* **THE REQUEST**: Rewrite the lines from the start through the one containing "Action: tap(290, 52)", swapping "screenshot" for "capture" and leaving everything else unchanged.

* **RECORDS FOR THE TASK**:
· · · · · · ·

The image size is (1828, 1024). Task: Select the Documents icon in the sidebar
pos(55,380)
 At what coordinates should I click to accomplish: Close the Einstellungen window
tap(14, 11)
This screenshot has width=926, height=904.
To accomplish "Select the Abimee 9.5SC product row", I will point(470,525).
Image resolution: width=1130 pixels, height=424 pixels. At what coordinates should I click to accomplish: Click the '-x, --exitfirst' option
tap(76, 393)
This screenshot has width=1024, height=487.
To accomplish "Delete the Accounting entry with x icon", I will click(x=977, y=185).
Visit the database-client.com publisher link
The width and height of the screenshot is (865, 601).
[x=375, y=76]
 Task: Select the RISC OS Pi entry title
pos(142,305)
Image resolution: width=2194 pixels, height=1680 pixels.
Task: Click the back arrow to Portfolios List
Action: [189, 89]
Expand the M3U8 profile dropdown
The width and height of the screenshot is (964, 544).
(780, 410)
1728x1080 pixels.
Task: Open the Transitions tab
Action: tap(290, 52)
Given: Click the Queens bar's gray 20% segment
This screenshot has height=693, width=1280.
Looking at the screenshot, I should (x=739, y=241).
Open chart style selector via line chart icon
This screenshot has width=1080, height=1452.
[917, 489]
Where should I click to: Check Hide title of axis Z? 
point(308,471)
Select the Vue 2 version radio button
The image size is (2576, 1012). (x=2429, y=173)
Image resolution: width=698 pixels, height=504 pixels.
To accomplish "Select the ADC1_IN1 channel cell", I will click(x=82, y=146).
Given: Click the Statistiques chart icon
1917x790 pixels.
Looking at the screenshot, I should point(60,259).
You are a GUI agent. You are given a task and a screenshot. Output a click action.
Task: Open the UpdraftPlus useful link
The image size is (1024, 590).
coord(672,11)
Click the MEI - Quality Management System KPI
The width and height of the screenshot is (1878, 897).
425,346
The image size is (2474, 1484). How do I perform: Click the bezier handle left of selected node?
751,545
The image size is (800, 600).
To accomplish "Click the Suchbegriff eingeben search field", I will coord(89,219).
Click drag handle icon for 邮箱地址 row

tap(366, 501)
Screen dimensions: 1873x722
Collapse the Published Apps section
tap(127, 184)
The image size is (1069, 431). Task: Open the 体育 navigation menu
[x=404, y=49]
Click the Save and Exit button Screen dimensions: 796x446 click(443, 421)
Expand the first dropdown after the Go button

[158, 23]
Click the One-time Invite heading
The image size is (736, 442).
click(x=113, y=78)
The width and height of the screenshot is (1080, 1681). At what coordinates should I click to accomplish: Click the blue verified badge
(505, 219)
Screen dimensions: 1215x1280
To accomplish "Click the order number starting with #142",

· · · · · · ·

* **COMPLETE OUTPUT**:
The image size is (1828, 1024). Task: Select the Documents icon in the sidebar
pos(55,380)
 At what coordinates should I click to accomplish: Close the Einstellungen window
tap(14, 11)
This capture has width=926, height=904.
To accomplish "Select the Abimee 9.5SC product row", I will point(470,525).
Image resolution: width=1130 pixels, height=424 pixels. At what coordinates should I click to accomplish: Click the '-x, --exitfirst' option
tap(76, 393)
This capture has width=1024, height=487.
To accomplish "Delete the Accounting entry with x icon", I will click(x=977, y=185).
Visit the database-client.com publisher link
The width and height of the capture is (865, 601).
[x=375, y=76]
 Task: Select the RISC OS Pi entry title
pos(142,305)
Image resolution: width=2194 pixels, height=1680 pixels.
Task: Click the back arrow to Portfolios List
Action: [189, 89]
Expand the M3U8 profile dropdown
The width and height of the capture is (964, 544).
(780, 410)
1728x1080 pixels.
Task: Open the Transitions tab
Action: tap(290, 52)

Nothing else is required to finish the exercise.